Özel’in çizdiği dış politika çerçevesi ve hayata geçirecek aktörler

Muzaffer Ayhan Kara

Bir önceki yazımda CHP Genel Başkanı Özel’in yeni PM’de ekonomi, hukuk ve dış politika alanını takviye ettiğine, güçlendirdiğine değinmiştim. Şimdi dış politika alanına biraz değinmek istiyorum. 

ÖZEL’DEN “BÖLGESEL GÜÇ OLMA SORUMLULUĞU VE SAYGINLIK” MESAJI

Özel, 39. Olağan Kurultay’daki konuşmasında sonlara doğru gelmeden, 10.52’den itibaren bölge meseleleri ve dış politikaya fazla ayrınıtıya kaçmadan girdi. Özel, Türkiye’nin hem Batı ittifakının bir parçası olduğunu hem de Ortadoğu ile sağlıklı ilişkiler geliştirmesi gerektiğini belirterek, bölgede laiklik ve seküler düşüncenin yükselişte olduğuna dikkat çekti. Ortadoğu’yu “bataklık” olarak nitelendiren yaklaşımların geride kaldığını söyleyen Özel, Türkiye’nin laiklik açısından bölge ülkeleri için önemli bir örnek oluşturduğunu ifade etti. CHP’nin de bu çerçevede daha etkin bir rol üstlenmesi gerektiğini vurguladı; “Bölgesel bir güç olma sorumluluğumuz var. Bu da terörsüz ve demokratik, hukuk, refah içinde bir Türkiye ile olabilir” dedi.  Özel konuşmasında şu sözlere de yer verdi:

“Türkiye’nin dış politikasında hem Batı ittifakının bir üyesi olan hem de Orta Doğu’ya orayı bataklık olarak görmeyen, doğru ilişkiler kuran bir anlayışı savunacağız. CHP’nin, selefi yaklaşımların değil laikliğin ve sekülerizmin yükseldiği Orta Doğu’da nasıl örnek bir parti olduğunu; Türkiye’nin de nasıl örnek bir ülke olduğunu göstereceğiz.”

Özel’in dış politikadaki güçlü mesajı özetle, “Türkiye Cumhuriyeti’ni uluslararası alanda yeniden saygınlığa kavuşturmak” oldu.

- **Veri kesiti**:
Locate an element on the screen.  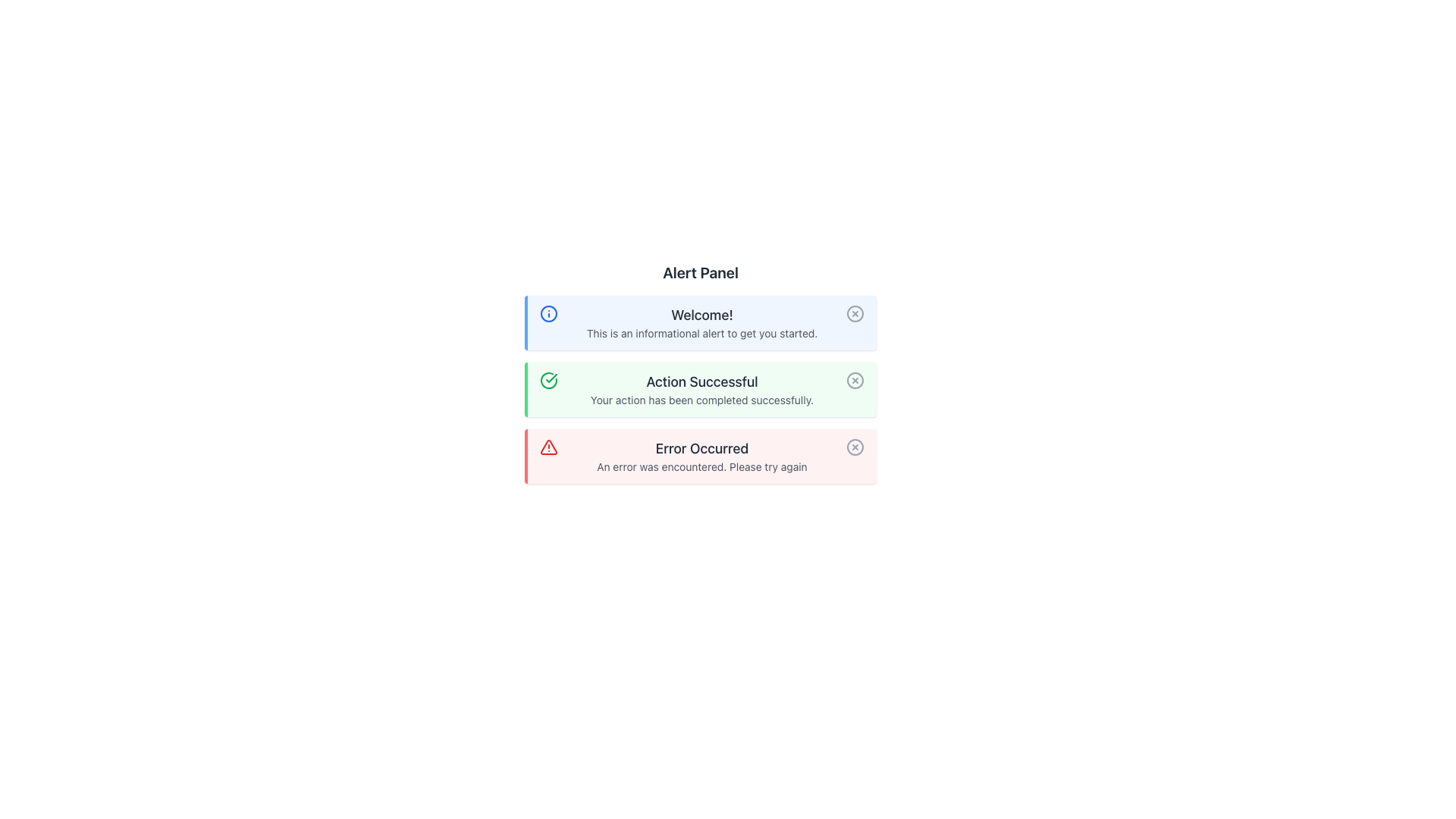
the informational icon located on the left side of the alert box, positioned before the text 'Welcome!' is located at coordinates (548, 312).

- **Görevler**:
• A. Alıntılanan metne göre Özel, bölge meseleleri ve dış politika konusuna hangi kurultaydaki konuşmasında girdi?
• B. Alıntılanan metinden, "Bir önceki yazımda" sözleriyle başlayıp "biraz değinmek istiyorum." sözlerine kadar süren bölümü hiç değiştirmeden çıkarın.

- **Çözülmüş alıştırma**:
• A. 39. Olağan Kurultay'daki konuşmasında.

• B.
Bir önceki yazımda CHP Genel Başkanı Özel’in yeni PM’de ekonomi, hukuk ve dış politika alanını takviye ettiğine, güçlendirdiğine değinmiştim. Şimdi dış politika alanına biraz değinmek istiyorum.